Hace más de treinta años que Fernando Álamo tiene a la pintura por oficio. Siempre ha vivido en las Islas Canarias y expone con regularidad en la Galería Estampa de Madrid. Residencia periférica que no le ha impedido una estrecha relación con la creación artística contemporánea. Viajes y exposiciones lo han llevado de Jerusalén a Nueva York, de Munich a Dakar, o Málaga, donde acaba de mostrar sus últimas pinturas.
En su juventud padece el horror del franquismo y pinta con rebeldía y angustia. Después celebró a Duchamp y el arte experimental. Cuando llega la democracia su pintura se abre al placer, la voluptuosidad y al narcisismo como exploración de la identidad. Después añade a su poética el vértigo del surrealismo y la hace crecer con humor e ironía. Las imágenes son más nítidas, se clavan con facilidad en la mente del espectador. Los humanos se extinguen, llegan los animales y las plantas, que sobreviven en esta última etapa.
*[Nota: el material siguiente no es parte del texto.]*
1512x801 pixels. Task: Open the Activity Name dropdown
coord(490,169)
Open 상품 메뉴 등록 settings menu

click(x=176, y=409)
En estos tiempos donde en el arte lo gratuito es contumaz, siguen habiendo grandes artistas que nunca mienten ni ocultan su vulnerabilidad. Como la pintura de Fernando Álamo, potente en la expresión y con la sensibilidad en flor; sofisticada y accesible; precisa y dejando abierto el placer de adivinar. Una reflexión obstinada sobre la dualidad del ser: el dibujo y la mancha de color, la ebriedad y la razón, la sexualidad cruda y el pudor.
Formas del deseo, las flores de Álamo seducen con arbitrariedad, hedonismo libertario y belleza convulsiva. La disposición espacial oscila del fragor de la neofiguración a una rotunda claridad compositiva, inferible de un estudio sagaz de la abstracción y el arte oriental.